Sales started to shake and cry again. When he was quiet, Bolinger said, 'Where were you before?'

'Home,' Sales said dully. 'I finished a job after lunch and took the rest of the day off to work around the house.'

'Anyone with you?'

Sales shook his head.

'Anyone see you?'

'My house is out in the middle of nowhere,' Sales said. 'No one ever sees me.'

'Would you sign a consent that allows us to search your house and your truck?' Bolinger asked.

Sales looked at him, mystified. 'Why?'

Bolinger shrugged and held out a consent form with a pen.

'Ha!' Sales erupted. 'Ha! You think I… Ha! I told you who did it! It was Lipton. Her professor, he was after her. I told her I'd talk to him, but she didn't want that. He gave her the creeps.

'Give me that,' he said in disgust. 'I'll sign anything. You can look anywhere you want for anything you want, but you better have someone go get this guy!'

Bolinger talked with the father for over an hour, pumping him for every bit of information from every angle he could think of. At the end of that time, he excused himself and reported to his lieutenant.

'I'm letting him go,' he said.

The lieutenant raised an eyebrow. The father was all they had. They could book him and hold him on charges of assaulting an officer and resisting arrest. They didn't need to let him go anywhere. They could sit on him for another day if they wanted, unless he started barking for a lawyer. But Bolinger cut through all that. He was a man who'd built his reputation on instinct.

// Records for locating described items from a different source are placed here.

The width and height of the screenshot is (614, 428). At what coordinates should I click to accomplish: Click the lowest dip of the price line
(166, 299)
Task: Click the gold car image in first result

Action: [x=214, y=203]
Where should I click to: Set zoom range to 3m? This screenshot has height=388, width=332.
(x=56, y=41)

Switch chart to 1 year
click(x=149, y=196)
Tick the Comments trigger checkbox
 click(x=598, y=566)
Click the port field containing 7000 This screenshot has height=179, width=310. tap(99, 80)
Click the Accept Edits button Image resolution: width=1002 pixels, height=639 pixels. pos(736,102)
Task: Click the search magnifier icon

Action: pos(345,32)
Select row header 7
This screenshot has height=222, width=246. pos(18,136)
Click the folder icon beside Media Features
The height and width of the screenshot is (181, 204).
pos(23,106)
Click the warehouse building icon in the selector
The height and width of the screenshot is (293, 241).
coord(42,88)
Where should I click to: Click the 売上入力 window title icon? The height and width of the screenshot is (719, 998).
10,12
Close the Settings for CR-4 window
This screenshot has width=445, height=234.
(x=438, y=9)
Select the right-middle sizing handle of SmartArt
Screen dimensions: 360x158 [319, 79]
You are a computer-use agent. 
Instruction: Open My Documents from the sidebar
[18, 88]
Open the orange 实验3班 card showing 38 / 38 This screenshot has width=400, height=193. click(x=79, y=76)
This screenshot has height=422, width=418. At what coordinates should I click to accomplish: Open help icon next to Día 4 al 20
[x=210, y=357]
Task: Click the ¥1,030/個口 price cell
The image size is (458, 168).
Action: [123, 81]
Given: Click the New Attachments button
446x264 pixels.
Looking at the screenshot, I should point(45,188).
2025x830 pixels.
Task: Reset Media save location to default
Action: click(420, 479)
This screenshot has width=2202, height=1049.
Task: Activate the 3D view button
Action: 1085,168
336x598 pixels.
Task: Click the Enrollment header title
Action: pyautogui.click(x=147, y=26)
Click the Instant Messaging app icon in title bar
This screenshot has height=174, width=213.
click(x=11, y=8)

'He didn't do it,' Bolinger said. 'He's calmed down now, and if he blows his brains out, then he does. But I don't think he will. I think he just lost it. If I book him, then I'll have to deal with some lawyer, and I'd rather be able to talk to this guy straight. He may be able to help us, I don't know.'

The lieutenant nodded and said, 'You going to go home and get some rest?' It was after ten, and Bolinger had gone on duty that morning at seven.

'No.'

'Didn't think so. What next?'

'The professor. According to Farnhorst, the girl's criminal law professor is a guy by the name of Eric Lipton, a well-known academic. Besides teaching at UT, he travels all around the country giving seminars on defendants' rights. He's the one the father thinks did it.'

'Holy shit,' the lieutenant moaned, 'a law professor. That'll be fun. Anything prior on him?'

Bolinger shook his head. 'Clean as a whistle.'

The lieutenant paused for a moment before asking, 'You ever look at the crap that builds up on the inside of someone's whistle?' He'd spent the first two years of his career in the traffic division.